Tormenting the Students

My Teaching Mentor?
This represents my 5th year teaching at Nature of Life. This is an outstanding program for incoming first year students in the biological sciences. For three days, these soon to be college students (I guess they are now technically) take three 4 hour laboratory classes some of which include some field work, have a number of workshops, listen to some guides for success in college, and get to know each other. Oh, did I mention there's an exam?

I teach a module on environmental sensing and how environmental conditions can affect morphogenesis. However, I mostly try to expose them to ideas and/or concepts of critical thinking. About an hour before a module begins I get the cells going and then write something on the board for the students to see when they show up. I arrive about a minute before the module is supposed to start.

This year I did some variations on themes I've used in the past. For example:

Several times I simply wrote 'Skepticism' on the board. When we start I ask the students what connotations the word 'skepticism' has. Invariably the results are negative. One of my modules I asked 'What's the opposite of skepticism?' after the students told me skepticism was a negative thing. I heard 'gullibility', 'taken advantage of', 'trust', and of course 'faith'. I expected trust and faith, but after these students told me that skepticism was kind of a bad thing, the first thing antonym out of their collective mouths was gullibility!!! Regardless, I make a point that they are scientists, or at least training to be scientists, and they should embrace skepticism. I suggest they need it to be good scientists, but even if they decide that they do not want that kind of career, skepticism will serve them well if they are to be productive members of society.

Once, just to screw with the students, I put an obnoxious completely bogus formula on the board. I started by writing 'As you will recall from your biology course(s) growth of an organism in a given environment can be defined as:' then a bunch of formulaic BS. 'However, this is clearly only valid for spherical cells in static conditions. In nutrient rich environments,' slightly altered formulaic BS. 'What is the formula in nutrient poor environments?' Since I arrive just before the module begins, they can stew on it for awhile. Most students realize it's bullshit, but there is still a bit of concern.

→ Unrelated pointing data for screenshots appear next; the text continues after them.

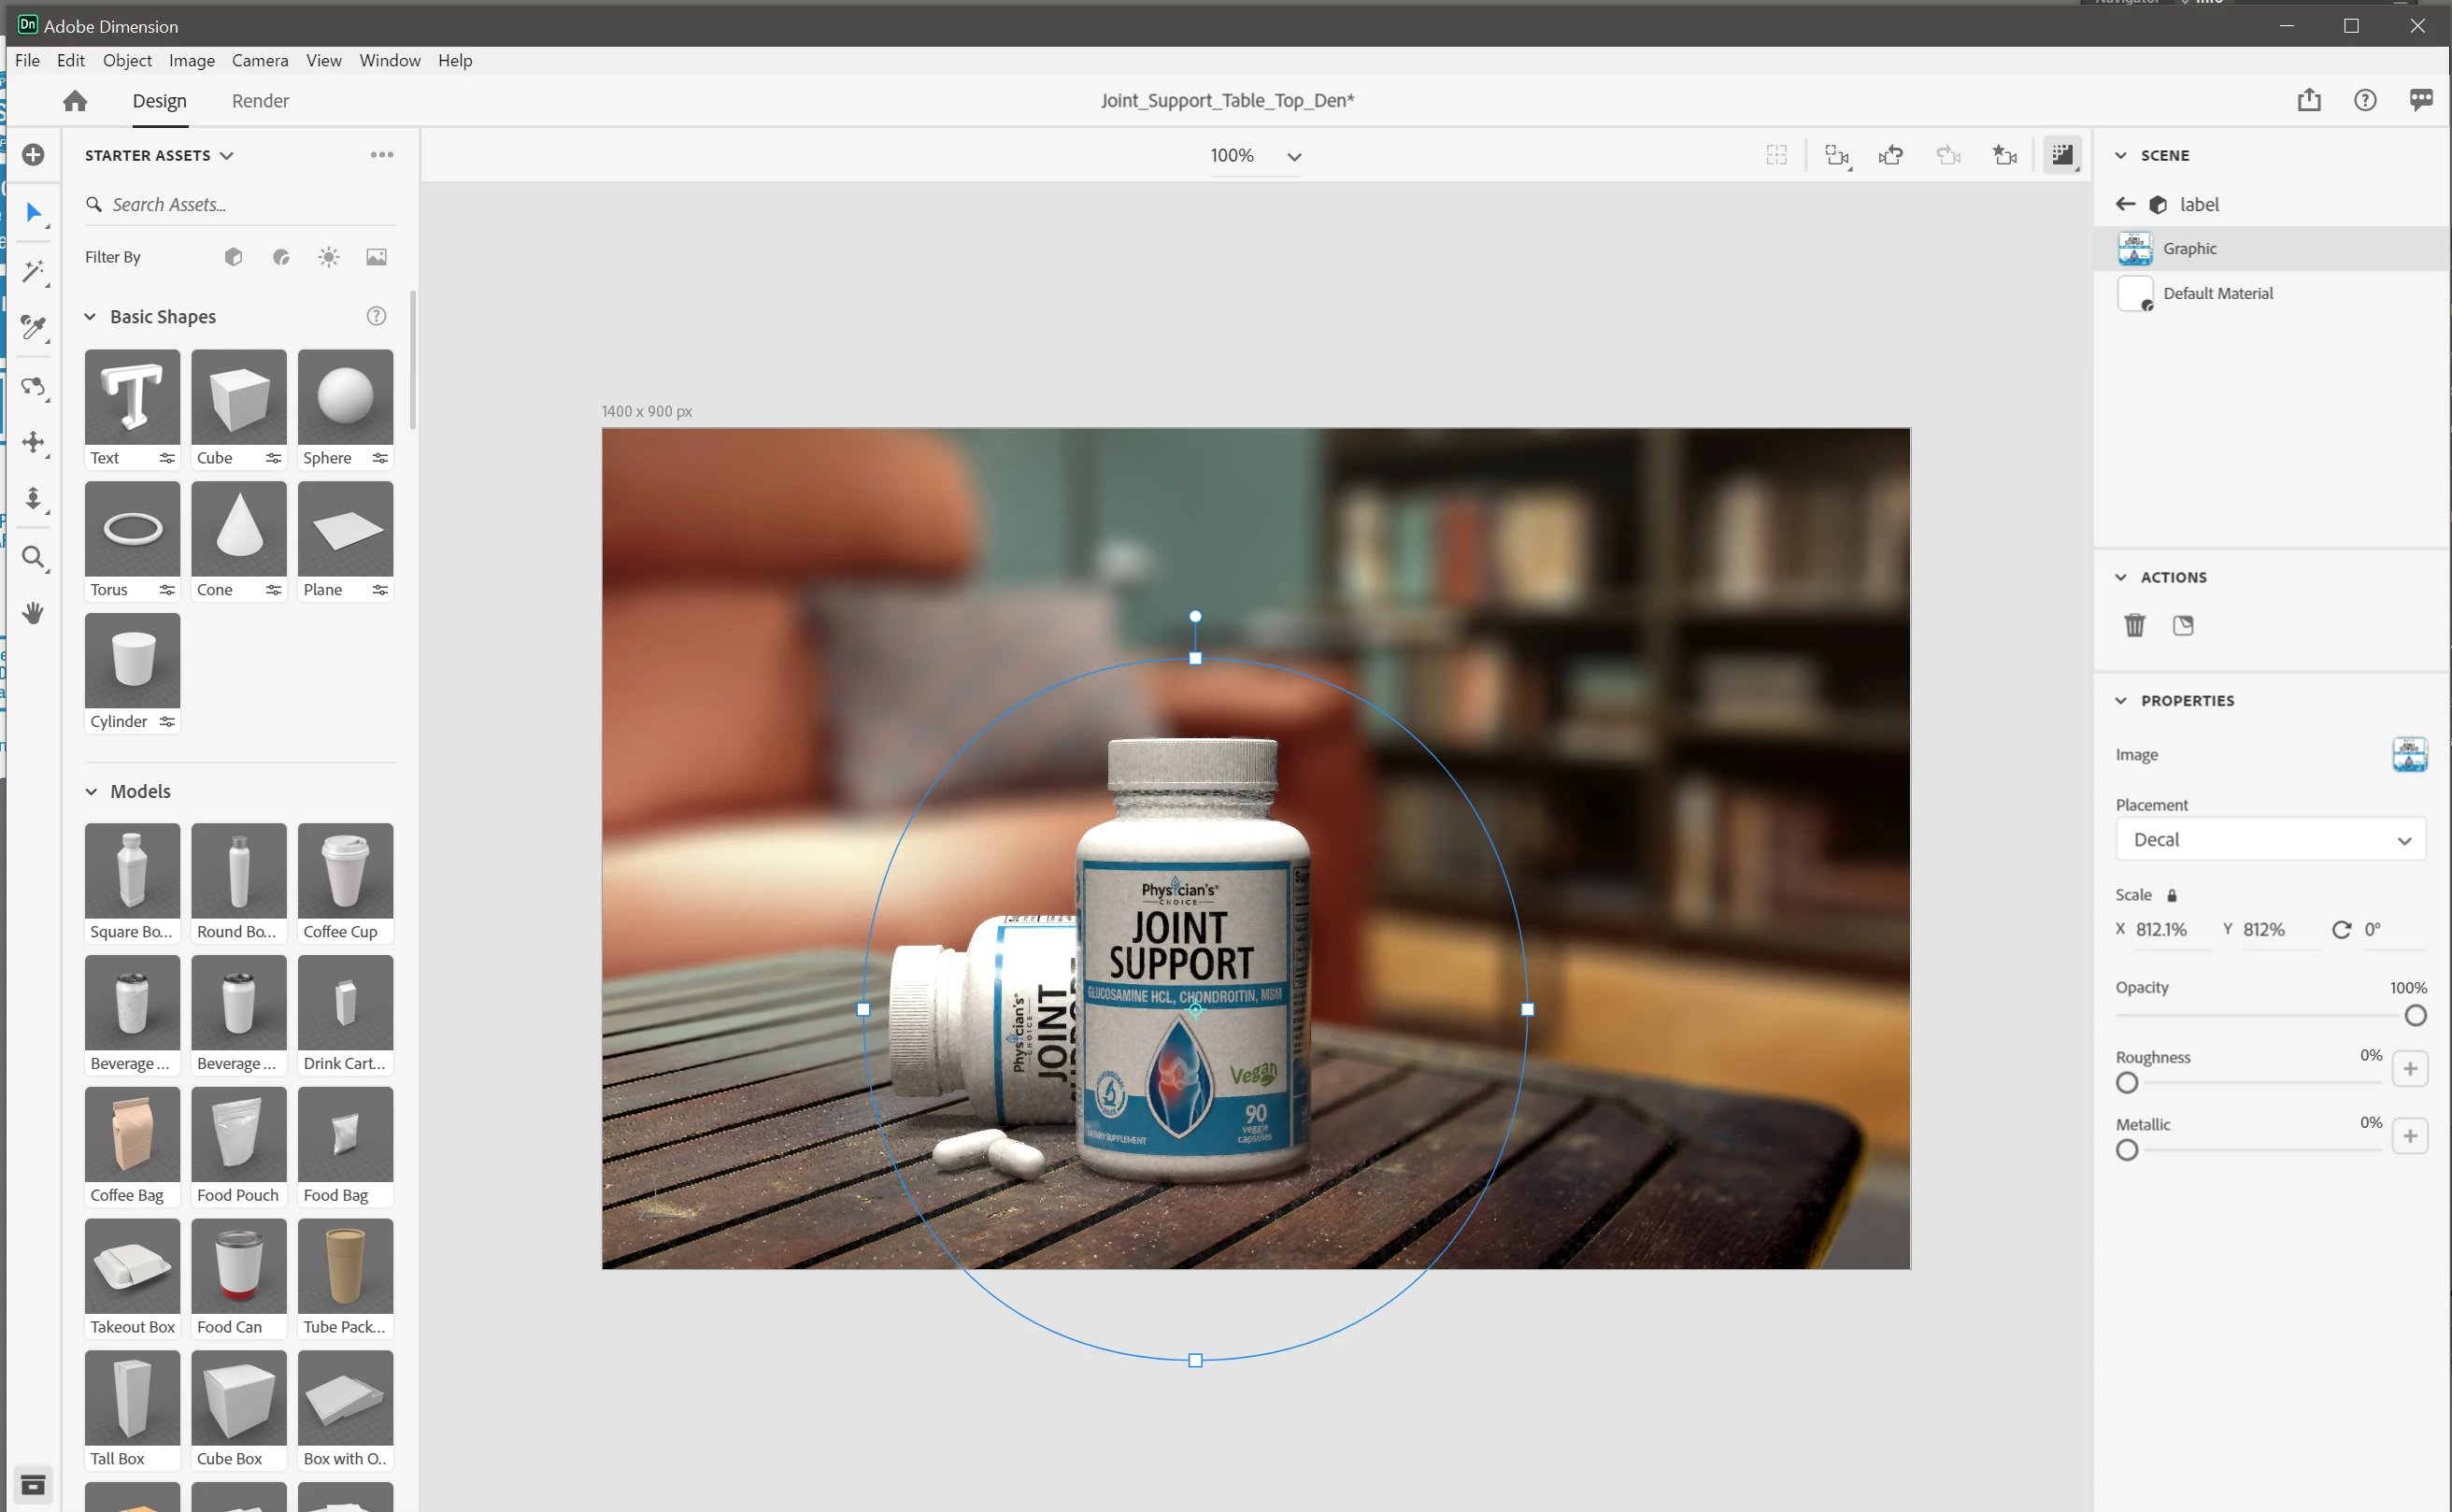
Task: Click the Opacity slider handle
Action: pyautogui.click(x=2414, y=1016)
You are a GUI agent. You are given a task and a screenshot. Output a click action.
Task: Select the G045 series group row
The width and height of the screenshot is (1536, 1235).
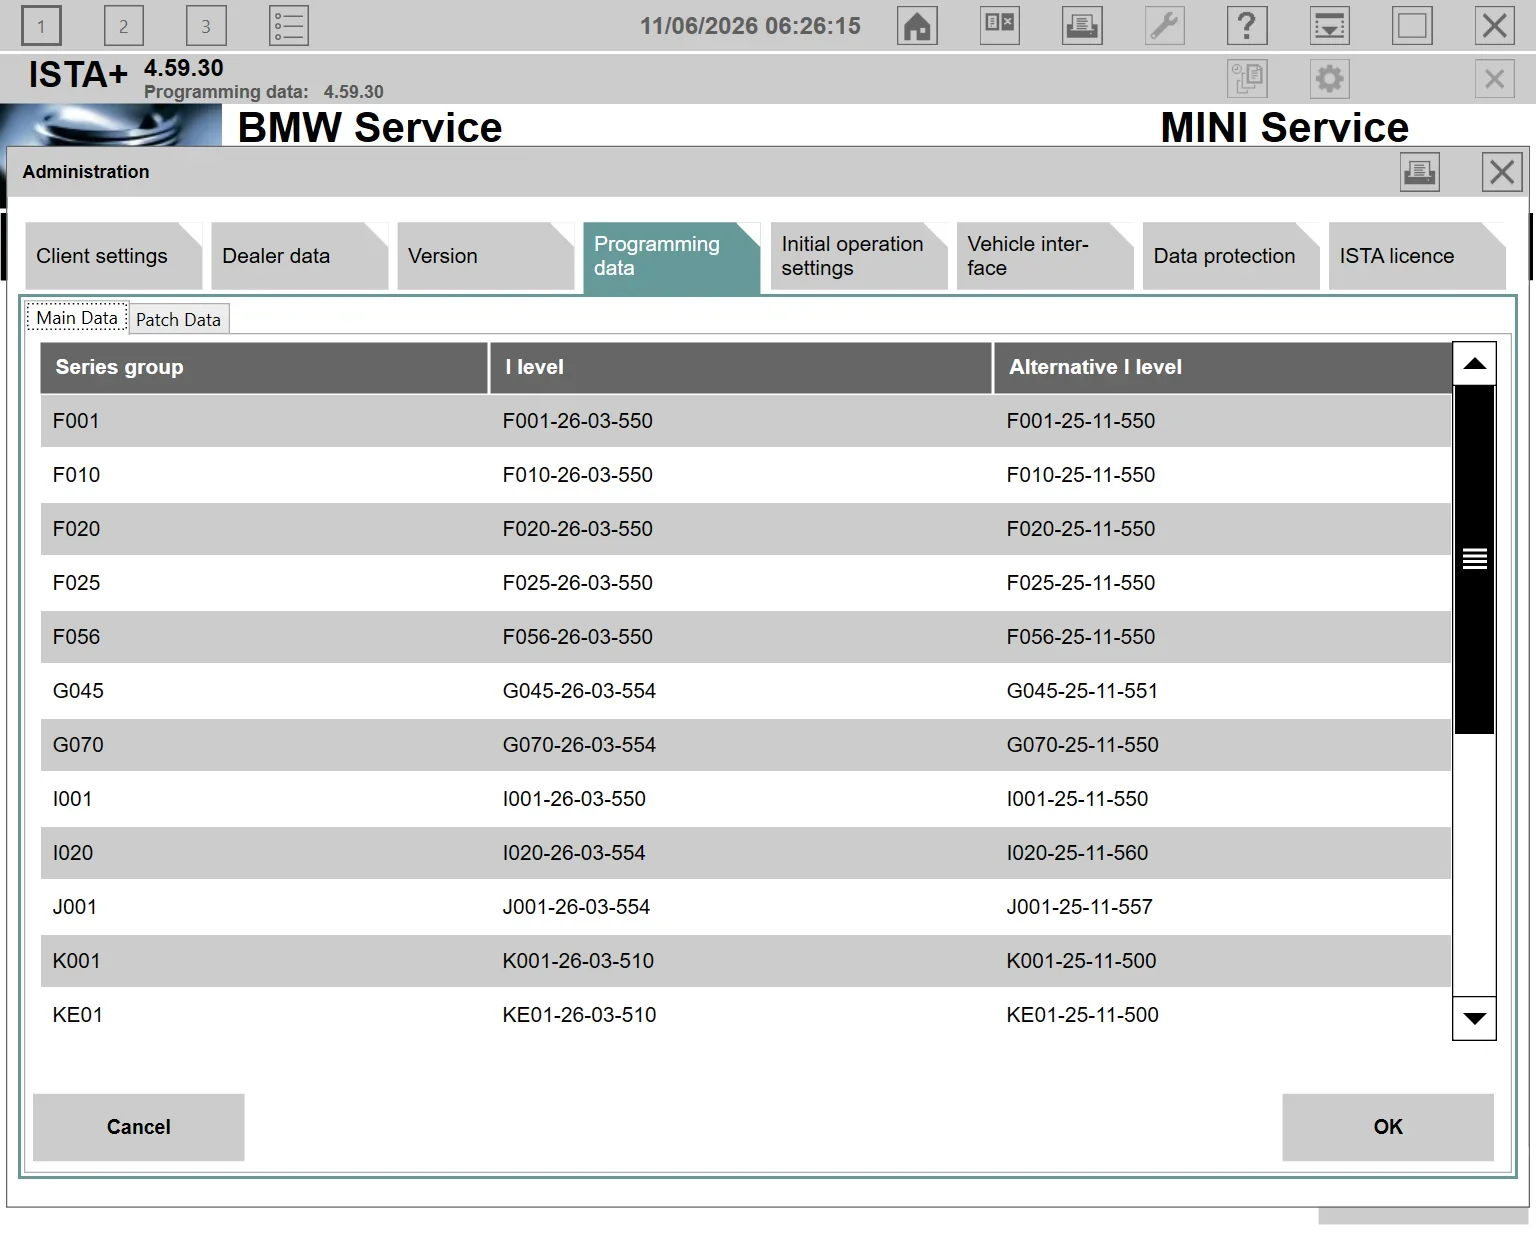pyautogui.click(x=746, y=691)
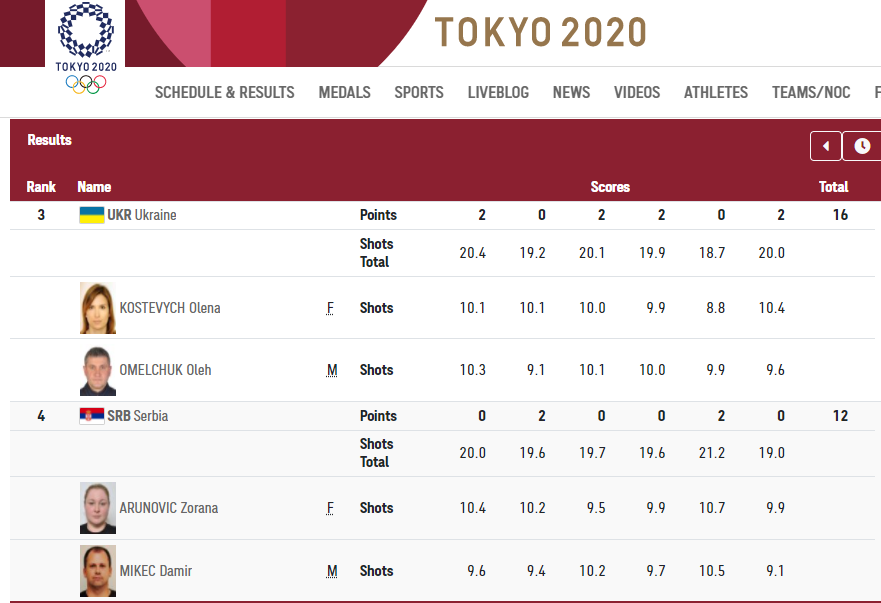The image size is (881, 603).
Task: Open the Liveblog section
Action: pos(498,92)
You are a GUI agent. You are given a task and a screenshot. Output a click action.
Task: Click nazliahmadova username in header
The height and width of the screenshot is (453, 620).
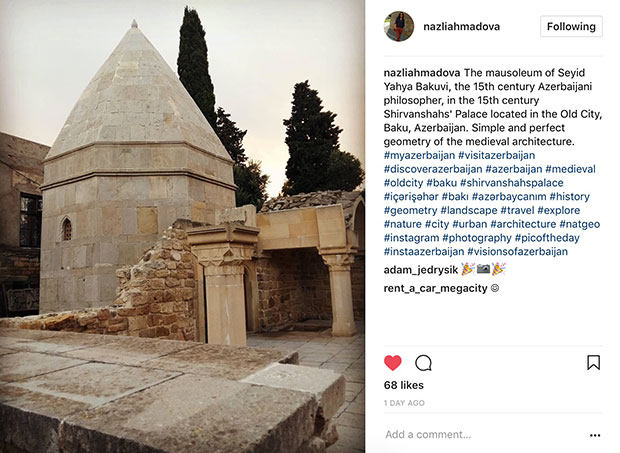click(461, 26)
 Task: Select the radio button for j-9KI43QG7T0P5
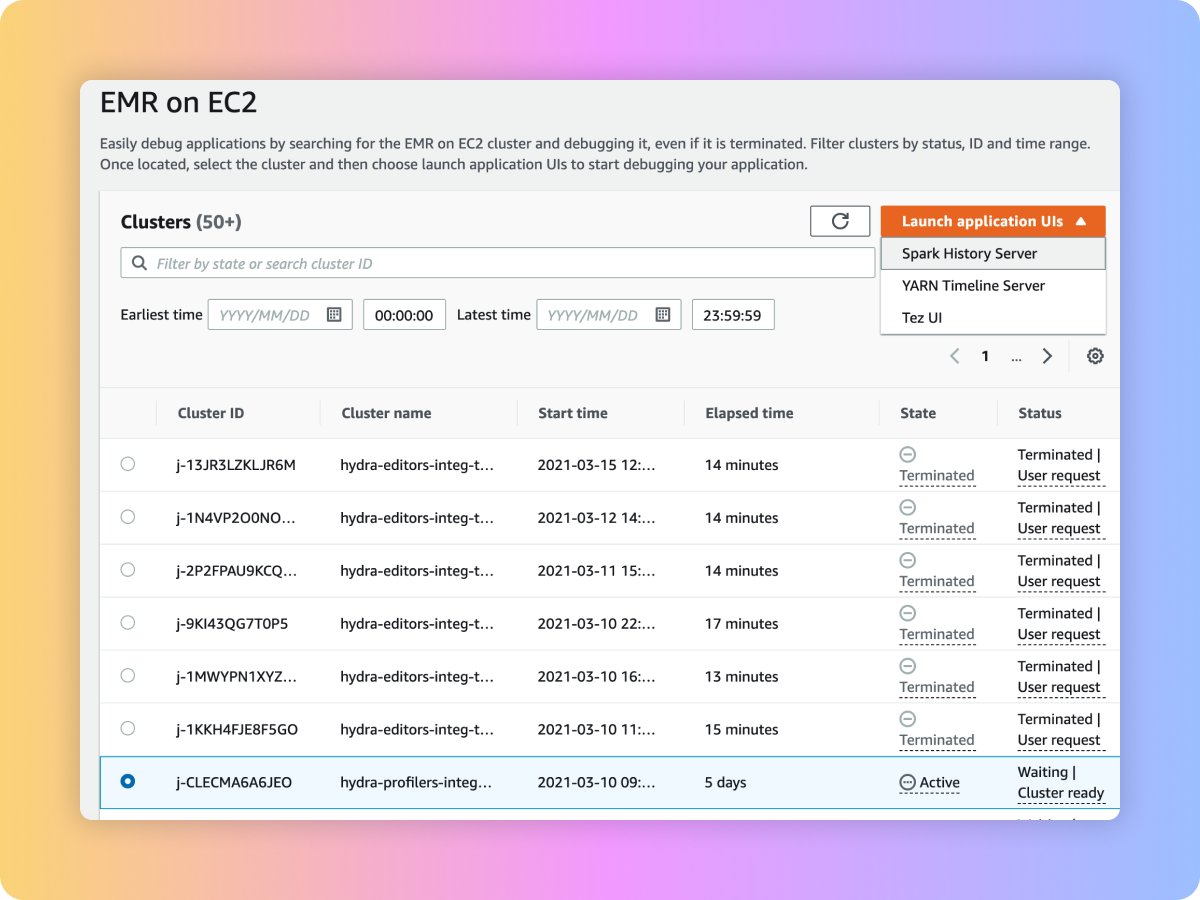pos(127,622)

Finally, several times I wrote 'Critical Thinking' and left it at that. We then briefly discuss what they think it means. Interestingly, though not surprisingly, most students have heard the phrase and can use it in conversation, but if you ask them to define it......I tell them critical thinking is the way to evaluate truth statements/claims.

During the module we keep coming back to the concepts of skepticism and critical thinking. We talk about controls, predictions, assumptions, bias, and whatever is relevant based on how the discussions go. While I mess with the students a lot and force them to play along, overall the students have seemed to get a lot out of it. (We'll see this year, once I get the evaluations.)


Linden Higgins said...

Another fun exercise is to ask students to write a dictionary-style definition of "science." I particularly like to do this in non-majors settings, then come back to their definitions at the end of the course.

It would be interesting to see what majors think science is.

The usual answers are along the lines of "collections of facts..."

The Lorax said...

That is an interesting question. I may have to try to incorporate something like that into a freshman seminar or future NoL stint.